Some SMEs arrive in the Philippines wide-eyed, convinced they’ve discovered a magical land where “Rockstar VAs” cost $4 an hour. They binge on clickbait, hire the cheapest person they can find, and then wonder why nothing works.

There will always be someone in a developing country willing to take a low-paid job out of necessity but their ability to perform at a high level will be limited to none.

The pattern is predictable: “I only spent $700 a month, so if it doesn’t work, I’ll just shut it down.” And then: “I spent more time teaching them the job than they spent doing the job.”

Pay peanuts, get monkeys.

And then they convince themselves “offshoring doesn’t work,” when the real issue is they were chasing cheap labour instead of accessing the highly skilled Filipino professionals they could never afford in Australia.

The companies that win treat offshore hiring as a way to access exceptional talent not bargain-bin labour.

2. Expecting highly skilled Filipino professionals to sit in traffic for 25 hours a week

Metro Manila traffic isn’t bad.
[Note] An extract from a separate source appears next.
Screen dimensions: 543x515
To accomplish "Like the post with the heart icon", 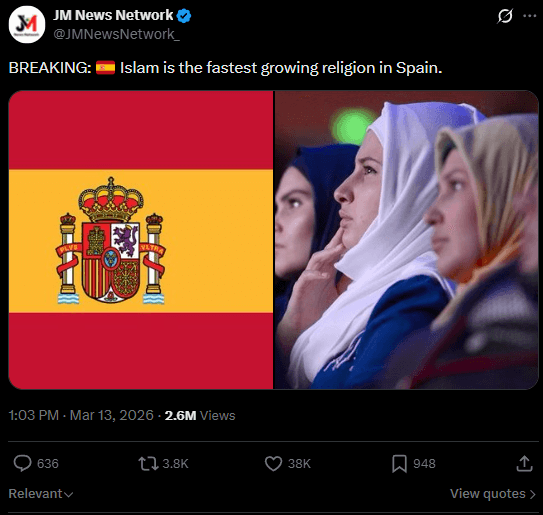I will (273, 463).
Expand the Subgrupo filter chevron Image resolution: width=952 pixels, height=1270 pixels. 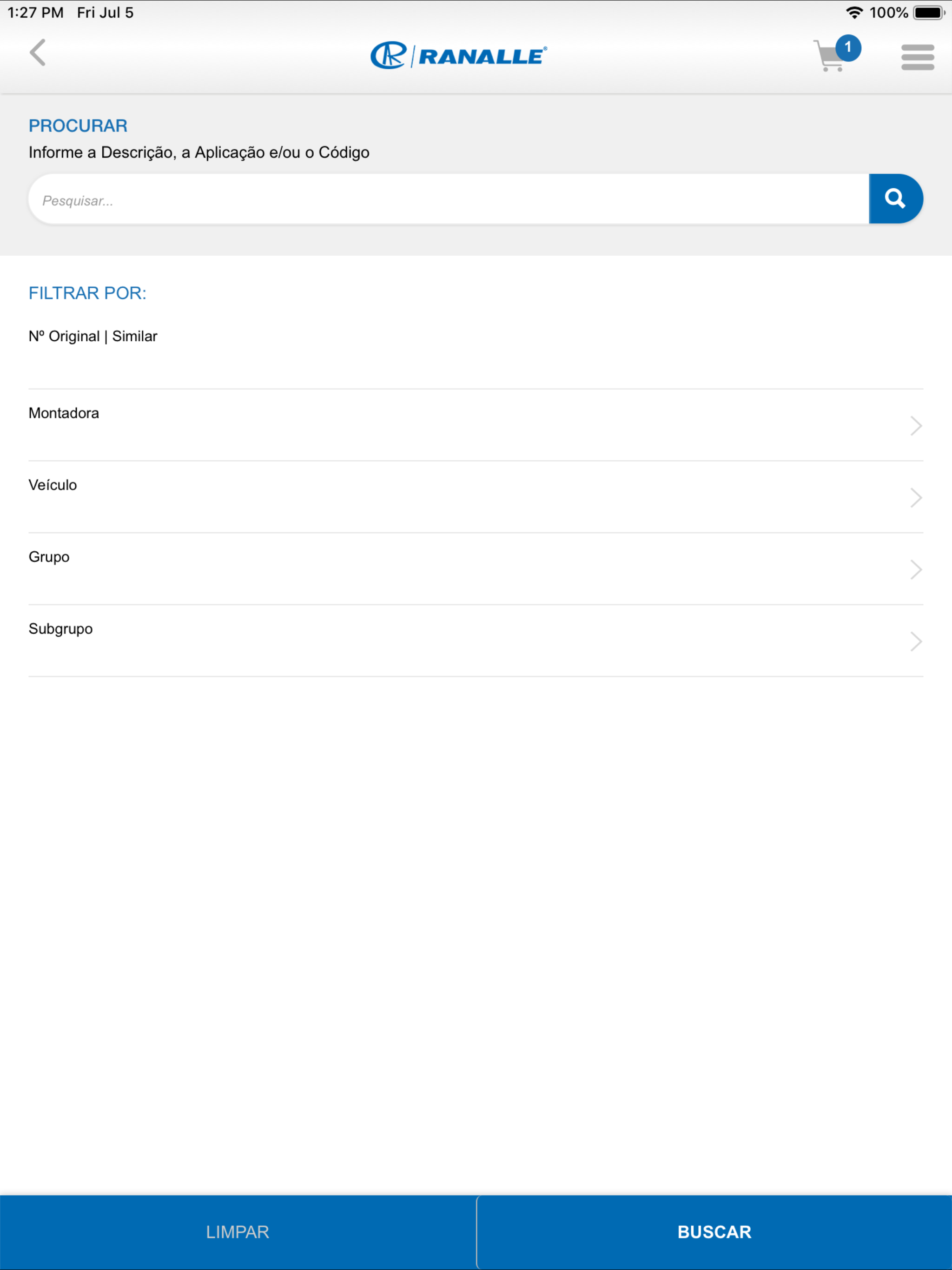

It’s legendary.

Forcing someone to commute 3–5 hours a day is a guaranteed way to repel top talent. High performers simply don’t do it anymore. If you want the best, offer work-from-home. Full stop.

Yet some Australian executives still cling to the belief that “culture only happens in an office.” One attempt to drive two kilometers across Makati during peak hour, 60 minutes later, still stuck behind the same jeepney, and suddenly the penny drops.

3. Lack of executive sponsorship and handing the offshore initiative to middle management

Offshoring only succeeds when senior leadership is visibly behind it.

You’ll face tough questions. You’ll need proper change management. You’ll need to bring your team on the journey.

When CEOs or business owners hand the entire initiative to middle management, it usually dies before it starts. Why?

  • CEOs understand the P&L and the value of accessing world-class Filipino talent.
  • Middle managers often don’t run a P&L and feel safer hiring someone who sits next to them in Australia.

Expecting middle management to lead an offshore transformation is a step too far. Executive sponsorship isn’t optional, it’s the engine.

4. Thinking all offshore staffing providers are the same

The Philippines has everything from DIY marketplaces to boutique, high-service firms. Some specialise in call centres. Others specialise in technical roles. Some are built for teams of 1–10. Others for 100–300.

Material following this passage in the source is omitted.